Stored data entries
-=-=-
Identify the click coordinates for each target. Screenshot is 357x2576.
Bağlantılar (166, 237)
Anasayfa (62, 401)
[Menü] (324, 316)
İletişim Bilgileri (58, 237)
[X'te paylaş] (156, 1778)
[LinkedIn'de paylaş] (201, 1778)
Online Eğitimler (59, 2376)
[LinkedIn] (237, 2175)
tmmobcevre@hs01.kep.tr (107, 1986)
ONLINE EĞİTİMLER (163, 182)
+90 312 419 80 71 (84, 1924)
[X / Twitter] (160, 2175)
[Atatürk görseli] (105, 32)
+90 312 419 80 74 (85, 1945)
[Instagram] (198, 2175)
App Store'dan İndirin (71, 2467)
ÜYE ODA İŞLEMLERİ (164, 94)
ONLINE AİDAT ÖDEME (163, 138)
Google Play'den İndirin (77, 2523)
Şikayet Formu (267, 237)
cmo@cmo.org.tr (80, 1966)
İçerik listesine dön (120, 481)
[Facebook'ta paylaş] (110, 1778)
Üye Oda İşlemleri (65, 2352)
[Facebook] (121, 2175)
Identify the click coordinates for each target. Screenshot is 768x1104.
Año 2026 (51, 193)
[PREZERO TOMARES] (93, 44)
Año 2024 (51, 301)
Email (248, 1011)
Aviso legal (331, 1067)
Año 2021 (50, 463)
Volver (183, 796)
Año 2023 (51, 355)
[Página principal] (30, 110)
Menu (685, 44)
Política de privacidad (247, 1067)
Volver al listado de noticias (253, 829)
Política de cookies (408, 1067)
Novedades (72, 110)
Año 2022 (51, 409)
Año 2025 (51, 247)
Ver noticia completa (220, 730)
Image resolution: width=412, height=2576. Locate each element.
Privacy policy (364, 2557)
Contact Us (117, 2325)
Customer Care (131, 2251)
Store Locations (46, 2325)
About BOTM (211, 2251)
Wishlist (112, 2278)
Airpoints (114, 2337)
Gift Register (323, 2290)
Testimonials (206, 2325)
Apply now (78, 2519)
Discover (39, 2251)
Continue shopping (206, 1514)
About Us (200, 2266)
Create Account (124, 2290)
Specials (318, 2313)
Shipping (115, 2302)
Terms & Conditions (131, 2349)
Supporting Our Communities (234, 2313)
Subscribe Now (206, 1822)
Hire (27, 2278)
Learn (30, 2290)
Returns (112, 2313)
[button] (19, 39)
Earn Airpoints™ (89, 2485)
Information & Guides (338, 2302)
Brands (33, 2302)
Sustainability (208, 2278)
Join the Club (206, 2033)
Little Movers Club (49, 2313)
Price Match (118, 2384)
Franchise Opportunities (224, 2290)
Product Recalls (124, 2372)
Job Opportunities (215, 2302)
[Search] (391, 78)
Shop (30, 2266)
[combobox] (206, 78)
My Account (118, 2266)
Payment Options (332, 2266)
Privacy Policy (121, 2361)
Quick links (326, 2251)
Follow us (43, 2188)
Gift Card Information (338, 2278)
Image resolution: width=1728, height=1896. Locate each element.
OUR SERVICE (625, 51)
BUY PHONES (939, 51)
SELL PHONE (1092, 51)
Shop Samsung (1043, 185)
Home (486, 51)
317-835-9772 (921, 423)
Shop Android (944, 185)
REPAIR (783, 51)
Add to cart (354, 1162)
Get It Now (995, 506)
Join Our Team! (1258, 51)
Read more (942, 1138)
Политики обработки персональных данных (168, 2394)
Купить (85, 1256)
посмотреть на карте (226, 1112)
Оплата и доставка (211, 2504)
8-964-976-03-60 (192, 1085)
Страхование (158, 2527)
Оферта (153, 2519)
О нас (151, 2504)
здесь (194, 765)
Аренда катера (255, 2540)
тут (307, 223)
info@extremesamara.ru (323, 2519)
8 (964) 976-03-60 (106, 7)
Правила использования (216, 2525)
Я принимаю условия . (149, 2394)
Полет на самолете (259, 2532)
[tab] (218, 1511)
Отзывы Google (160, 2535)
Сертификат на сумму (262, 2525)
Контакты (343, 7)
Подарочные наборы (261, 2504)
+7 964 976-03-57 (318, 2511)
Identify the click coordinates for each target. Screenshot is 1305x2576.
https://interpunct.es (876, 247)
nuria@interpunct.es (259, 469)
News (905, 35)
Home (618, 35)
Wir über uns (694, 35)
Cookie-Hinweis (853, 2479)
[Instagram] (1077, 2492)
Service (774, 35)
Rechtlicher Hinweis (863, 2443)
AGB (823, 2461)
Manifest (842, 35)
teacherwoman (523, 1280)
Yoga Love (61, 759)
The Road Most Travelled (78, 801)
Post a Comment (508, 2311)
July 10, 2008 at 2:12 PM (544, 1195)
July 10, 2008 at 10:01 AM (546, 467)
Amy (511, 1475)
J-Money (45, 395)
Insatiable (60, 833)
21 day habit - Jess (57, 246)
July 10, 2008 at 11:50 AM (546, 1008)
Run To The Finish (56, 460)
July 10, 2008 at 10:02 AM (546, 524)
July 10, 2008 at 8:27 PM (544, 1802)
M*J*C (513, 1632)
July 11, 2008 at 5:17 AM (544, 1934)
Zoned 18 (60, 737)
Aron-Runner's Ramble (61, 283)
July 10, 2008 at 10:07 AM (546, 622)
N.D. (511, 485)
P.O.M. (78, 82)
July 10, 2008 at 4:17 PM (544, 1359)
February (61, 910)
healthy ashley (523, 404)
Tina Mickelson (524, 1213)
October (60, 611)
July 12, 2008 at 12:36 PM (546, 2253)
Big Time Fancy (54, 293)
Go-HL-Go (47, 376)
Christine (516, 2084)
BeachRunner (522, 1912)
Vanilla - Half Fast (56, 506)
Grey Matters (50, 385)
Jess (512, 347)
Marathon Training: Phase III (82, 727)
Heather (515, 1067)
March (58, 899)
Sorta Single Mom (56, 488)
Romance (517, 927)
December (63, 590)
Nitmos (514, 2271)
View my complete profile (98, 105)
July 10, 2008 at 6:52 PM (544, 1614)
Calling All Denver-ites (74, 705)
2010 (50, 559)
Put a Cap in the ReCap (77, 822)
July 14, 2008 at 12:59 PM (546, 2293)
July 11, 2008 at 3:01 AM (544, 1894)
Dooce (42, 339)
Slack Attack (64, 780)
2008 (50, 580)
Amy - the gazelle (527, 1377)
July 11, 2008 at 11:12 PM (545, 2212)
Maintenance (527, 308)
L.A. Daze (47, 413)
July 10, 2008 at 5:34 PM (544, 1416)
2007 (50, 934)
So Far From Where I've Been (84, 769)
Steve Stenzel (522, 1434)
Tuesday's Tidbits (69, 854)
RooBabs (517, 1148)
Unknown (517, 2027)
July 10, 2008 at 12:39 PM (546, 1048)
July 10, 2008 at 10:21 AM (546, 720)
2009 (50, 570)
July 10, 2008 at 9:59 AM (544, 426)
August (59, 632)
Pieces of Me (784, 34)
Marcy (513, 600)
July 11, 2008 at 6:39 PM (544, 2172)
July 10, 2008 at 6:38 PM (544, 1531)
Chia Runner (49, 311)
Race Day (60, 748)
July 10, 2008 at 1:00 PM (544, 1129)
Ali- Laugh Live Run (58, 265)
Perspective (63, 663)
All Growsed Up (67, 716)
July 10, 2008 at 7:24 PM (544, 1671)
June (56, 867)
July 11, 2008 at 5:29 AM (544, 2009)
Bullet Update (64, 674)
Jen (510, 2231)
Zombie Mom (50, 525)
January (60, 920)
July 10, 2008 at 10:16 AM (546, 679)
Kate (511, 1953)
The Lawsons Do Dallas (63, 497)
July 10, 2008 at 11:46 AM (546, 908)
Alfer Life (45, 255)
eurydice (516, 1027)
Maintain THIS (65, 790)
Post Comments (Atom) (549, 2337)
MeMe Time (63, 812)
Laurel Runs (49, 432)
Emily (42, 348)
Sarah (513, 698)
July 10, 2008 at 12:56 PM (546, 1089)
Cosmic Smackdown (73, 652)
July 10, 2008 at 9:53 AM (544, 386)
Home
-=-=-
• [WHAT YOU SHOULD DO]:
Start at the line containing "Laurel Runs (49, 432)" and transcribe through the end of the entries. Please keep both ends and add nothing.

• [OUTPUT]:
Laurel Runs (49, 432)
Emily (42, 348)
Sarah (513, 698)
July 10, 2008 at 12:56 PM (546, 1089)
Cosmic Smackdown (73, 652)
July 10, 2008 at 9:53 AM (544, 386)
Home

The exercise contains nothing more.